Antes de mais nada, não é algo sobre Iberoceltismo estritamente, mas é algo que, pela dimensão filosófica mais ampla, pode ecoar em nós. Especialmente se olharmos a partir da Romanidade.
Faz um tempo que um ótimo portal sobre Hellenismos publicou um texto advogando a incompatibilidade do Hellenismos com uma abordagem “Völkisch”. Antes de prosseguir cá, peço ao leitor que leia. Se entendi bem, o autor advoga que uma abordagem do tipo “völkisch” não é compatível com o Hellenismos (bem, se ele clamou algo mais amplo como “não é compatível com o ‘Paganismo'”, deixo para o leitor – de minha parte, por generosidade, não creio que tenham focado nesta asserção mais ampla e muito mais questionável). E como tal abordagem é a preferida para justificar certas adesões por parte dos tipos “faxos/nazis”, não haveria compatibilidade destes para com o Hellenismos, e os que o fazem, portanto, algo como charlatães ou falsários.
Antes de adentrarmos nas considerações sobre o grosso deste argumento, é importante frisar que utilizarei os termos nos sentidos mais ou menos comuns aos utilizados no texto e não estou lendo Völkish como estritamente nazi, mas sim como uma ênfase em pequenas comunidades étnicas orgânicas. Bem, iniciemos pelo que considero ser o cerne oculto da questão: a dissociação com tipos “nazis”. Se trata de uma espécie de higienização, uma vez que ninguém, compreensivelmente, quer estar associado com gente que defenda nazismo e coisas do tipo. Neste sentido, o Nazismo adquiriu, numa sociedade como a nossa, uma função talvez similar a do “Diabo”, e aí, óbvio, ninguém quer ter associação alguma com isto, pois há toda uma “Inquisição” a policiar e punir, se podemos dizer assim.

[Registros armazenados]
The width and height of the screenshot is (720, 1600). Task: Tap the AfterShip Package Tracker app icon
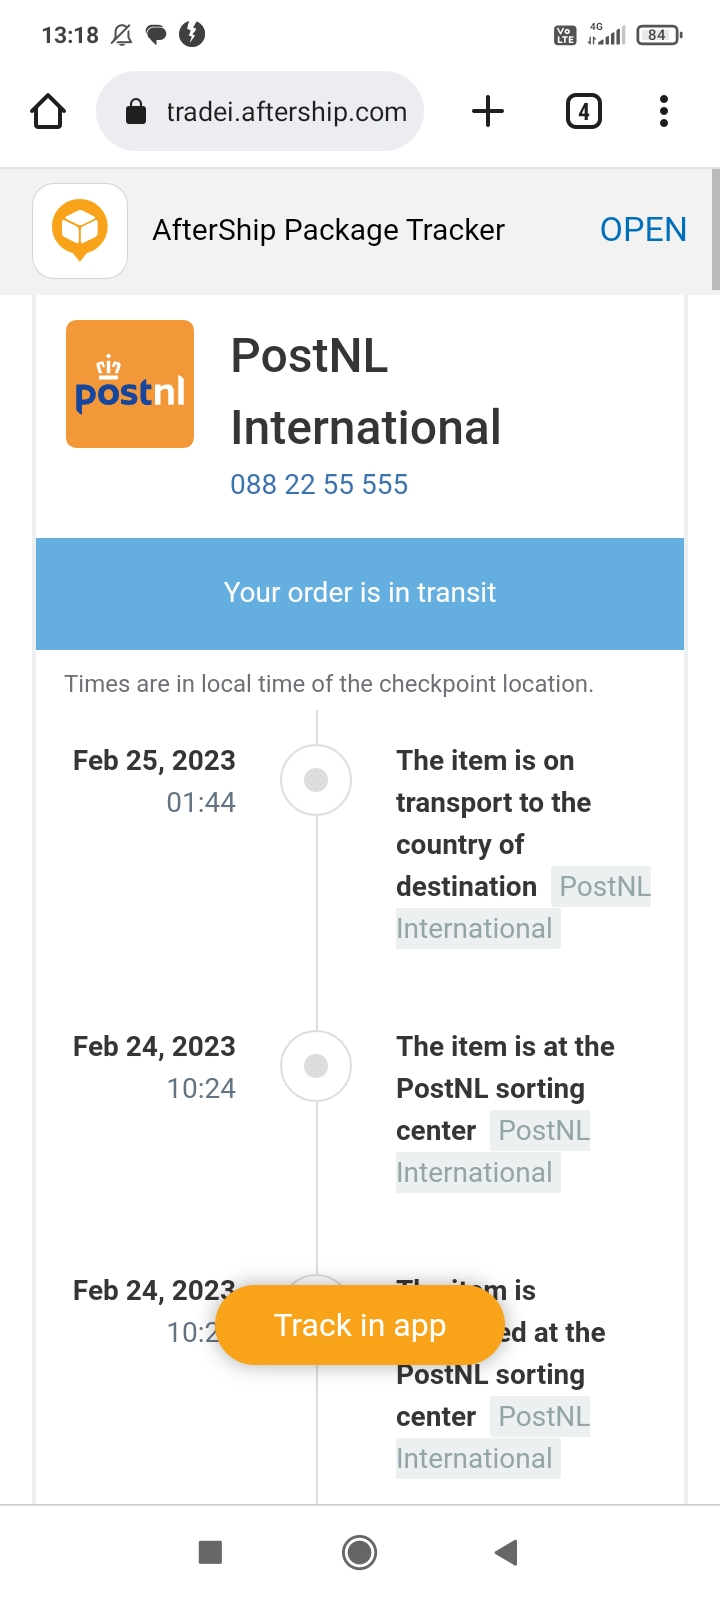(80, 230)
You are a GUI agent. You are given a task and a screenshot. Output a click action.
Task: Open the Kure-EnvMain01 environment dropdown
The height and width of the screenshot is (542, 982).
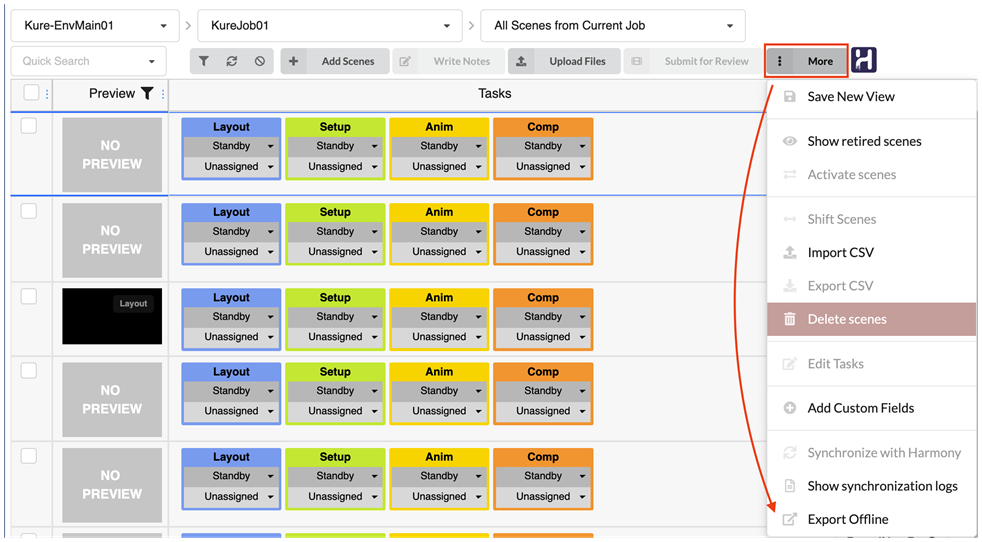pos(95,26)
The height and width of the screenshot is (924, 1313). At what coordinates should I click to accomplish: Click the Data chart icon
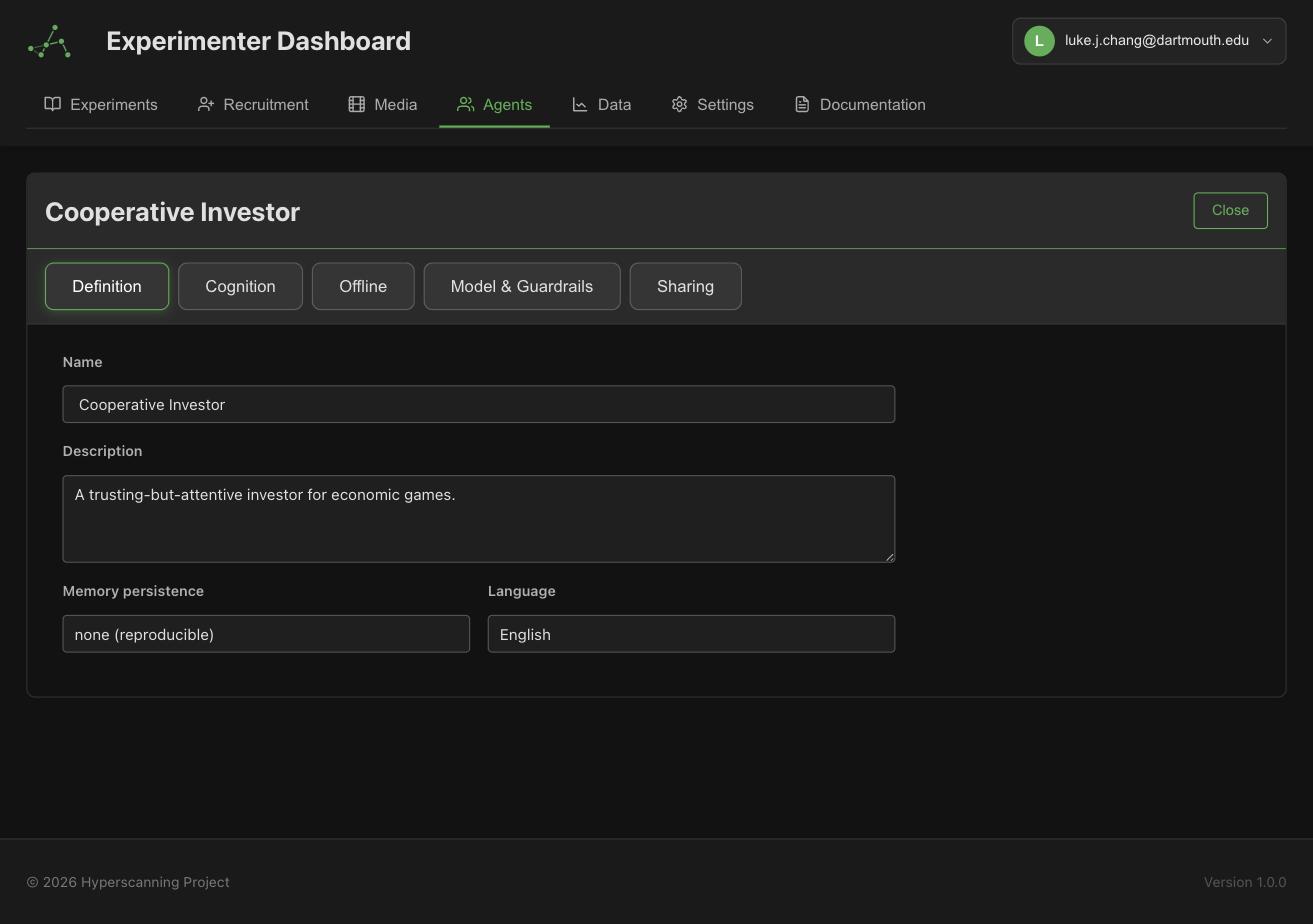pos(580,104)
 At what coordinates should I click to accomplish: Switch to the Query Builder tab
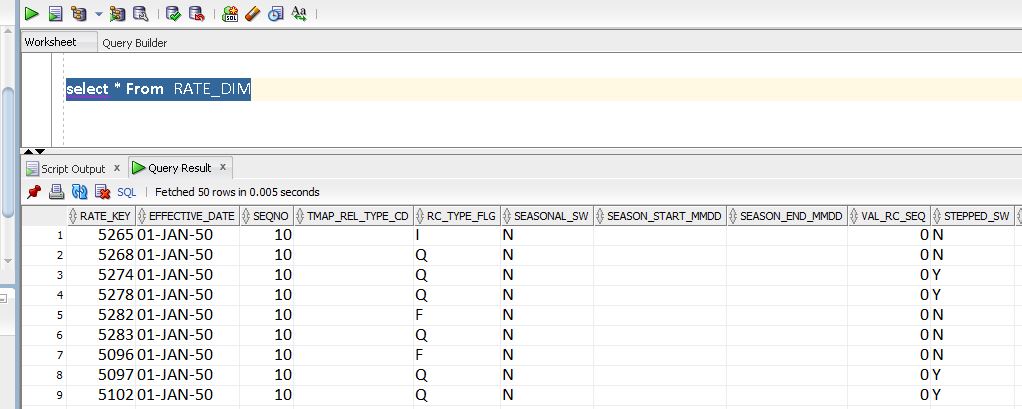pyautogui.click(x=134, y=43)
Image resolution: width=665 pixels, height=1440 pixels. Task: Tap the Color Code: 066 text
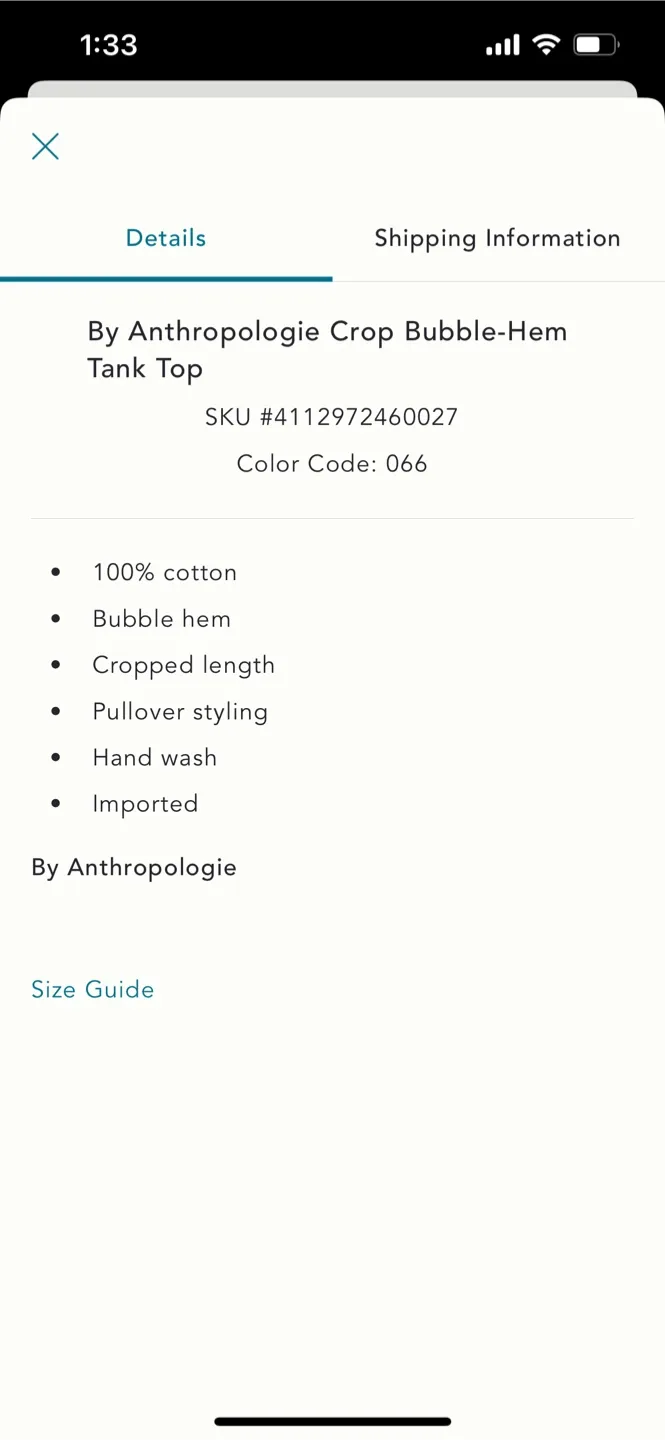pos(332,464)
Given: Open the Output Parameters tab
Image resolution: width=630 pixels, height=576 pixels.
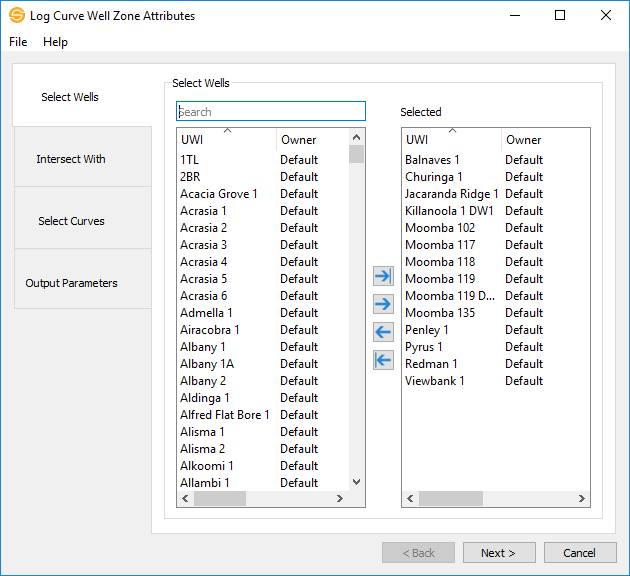Looking at the screenshot, I should click(x=71, y=283).
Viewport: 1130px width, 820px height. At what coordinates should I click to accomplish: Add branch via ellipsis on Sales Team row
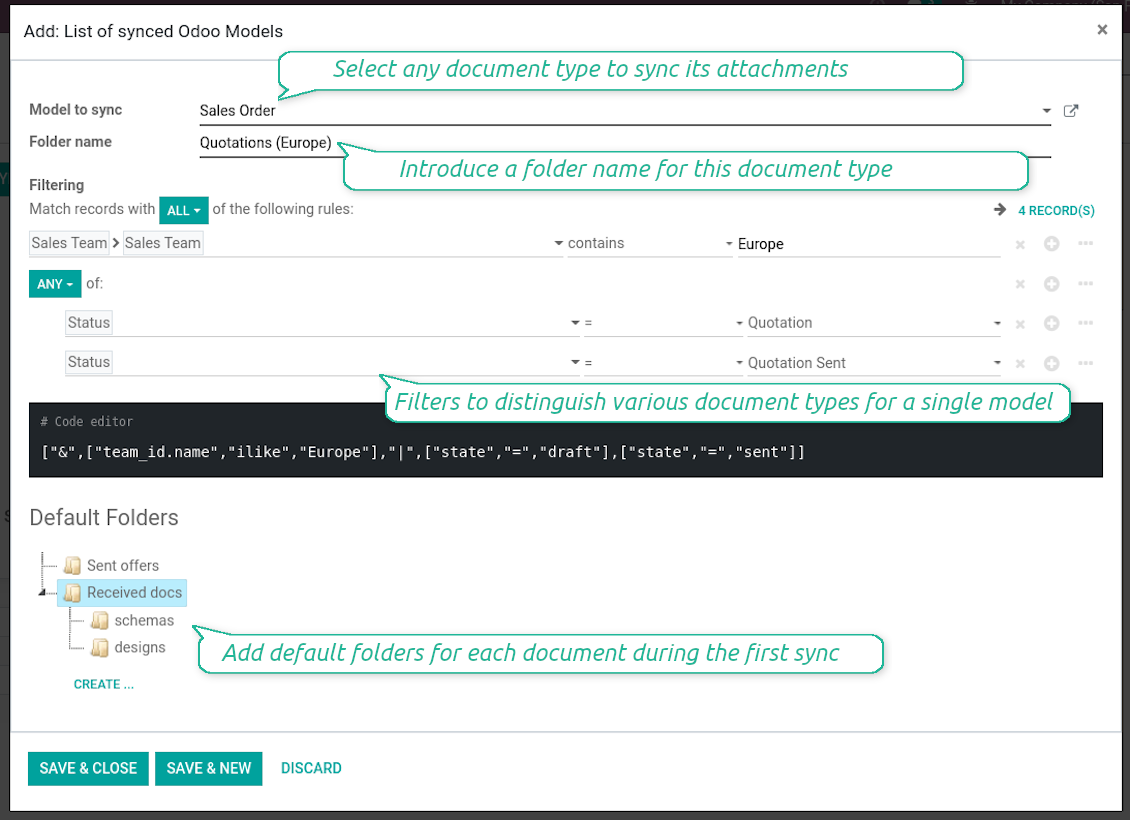click(1085, 244)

- _TAREFA_
Responda com base no texto sobre Hellenismos e a abordagem völkisch:
(a) Que tipo de site publicou o texto que defende a incompatibilidade do Hellenismos com uma abordagem völkisch?
(b) Em que sentido o autor diz que está lendo o termo Völkish?
(c) Com a função de que figura o autor compara a do Nazismo numa sociedade como a nossa?

- _RESULTADO DA TAREFA_
(a) Um ótimo portal sobre Hellenismos.
(b) Como uma ênfase em pequenas comunidades étnicas orgânicas, e não estritamente como nazi.
(c) Com a função do "Diabo".